Esteban Adrogué (September 2, 1815 - 1903) was an Argentine citizen born in Buenos Aires and founder of the city of Adrogué in the southern part of Greater Buenos Aires, Argentina.

==Early life==
Son of Don José Ramón Adrogué and Doña Petrona Portela. His father, originally from Valencia, Spain, was a merchant, activity that he would later develop, to reach a solid economical position. He dedicated his life to commerce and saved a good deal of money that would allow him to become a pioneer in the urbanization of the southern part of Greater Buenos Aires, Argentina.

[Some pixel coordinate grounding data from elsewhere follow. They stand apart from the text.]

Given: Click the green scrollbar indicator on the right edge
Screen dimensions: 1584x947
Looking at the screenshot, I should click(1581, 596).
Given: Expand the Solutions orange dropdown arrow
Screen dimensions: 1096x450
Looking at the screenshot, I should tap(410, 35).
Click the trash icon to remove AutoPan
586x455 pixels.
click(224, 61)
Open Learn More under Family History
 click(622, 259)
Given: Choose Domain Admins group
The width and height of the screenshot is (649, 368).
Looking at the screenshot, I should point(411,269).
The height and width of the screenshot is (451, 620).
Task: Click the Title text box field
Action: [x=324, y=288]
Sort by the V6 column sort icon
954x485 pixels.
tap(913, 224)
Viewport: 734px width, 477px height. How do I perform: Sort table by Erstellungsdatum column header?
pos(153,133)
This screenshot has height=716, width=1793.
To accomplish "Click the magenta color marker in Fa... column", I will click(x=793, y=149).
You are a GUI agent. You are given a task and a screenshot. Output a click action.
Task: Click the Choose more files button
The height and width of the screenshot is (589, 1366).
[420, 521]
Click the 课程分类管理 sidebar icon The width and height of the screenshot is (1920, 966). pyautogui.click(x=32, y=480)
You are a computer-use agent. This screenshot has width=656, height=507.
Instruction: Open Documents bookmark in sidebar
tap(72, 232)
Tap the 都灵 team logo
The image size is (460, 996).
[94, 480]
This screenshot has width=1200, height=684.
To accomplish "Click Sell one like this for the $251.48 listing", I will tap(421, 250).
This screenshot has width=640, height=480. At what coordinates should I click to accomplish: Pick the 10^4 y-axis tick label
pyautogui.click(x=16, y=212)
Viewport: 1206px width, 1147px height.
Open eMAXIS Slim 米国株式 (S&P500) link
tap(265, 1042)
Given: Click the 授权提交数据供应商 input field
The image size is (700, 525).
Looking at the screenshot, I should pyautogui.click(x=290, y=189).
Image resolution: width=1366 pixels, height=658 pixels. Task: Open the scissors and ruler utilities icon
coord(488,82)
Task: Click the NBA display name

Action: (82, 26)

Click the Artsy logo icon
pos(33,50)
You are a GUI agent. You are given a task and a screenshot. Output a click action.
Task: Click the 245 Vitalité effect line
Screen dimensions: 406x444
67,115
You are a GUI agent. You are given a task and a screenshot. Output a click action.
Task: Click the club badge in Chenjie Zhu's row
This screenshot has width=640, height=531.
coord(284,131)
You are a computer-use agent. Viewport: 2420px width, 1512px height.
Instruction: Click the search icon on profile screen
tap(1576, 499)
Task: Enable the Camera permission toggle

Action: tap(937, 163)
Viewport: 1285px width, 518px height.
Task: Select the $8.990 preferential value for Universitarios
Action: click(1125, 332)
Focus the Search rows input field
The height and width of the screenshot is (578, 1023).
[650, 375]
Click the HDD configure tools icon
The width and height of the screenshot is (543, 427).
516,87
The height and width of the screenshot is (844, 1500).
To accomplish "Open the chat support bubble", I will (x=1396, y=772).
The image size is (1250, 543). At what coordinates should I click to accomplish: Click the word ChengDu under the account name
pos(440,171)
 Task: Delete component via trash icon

His enterprising and progressive spirit took him to worry about public works and participated in many of them. During his lifetime, he participated in the construction on the Alsina bridge, located over the Matanza River, the electricity and gas-based lighting in Buenos Aires and the pavement on the streets.

==Founder==
By the middle of the 19th century, he was one of the founders of the city of Lomas de Zamora, contributing also to the creation of the partido bearing the same name. In the 1870s he started the project that would make him famous, the foundation of the city of Adrogué, originally called Almirante Brown, and the foundation of the Almirante Brown Partido. It was built as a fashionable area, safe from yellow fever.

Esteban Adrogué wanted the town that would bear his name to stand out from the others, so it possesses an original layout and numerous lush trees on the sidewalks, and was the summer resort of preference of the porteños aristocracy between 1872 and 1920. He was the owner of the Las Delicias hotel, formerly his own private residence, which accommodated several distinguished figures like Jorge Luis Borges, Domingo Faustino Sarmiento, Adolfo Bioy Casares, Silvina Ocampo, Victoria Ocampo and Carlos Pellegrini, among others.

On April 12, 1837, he married Isidora Amestoy Arnais y Pinazo.

==Death and legacy==
Esteban Adrogué died in 1903. A monument in his honor is established in the square baring his name, located in the center of the city of Adrogué. His remains rest in the La Recoleta Cemetery, in Buenos Aires.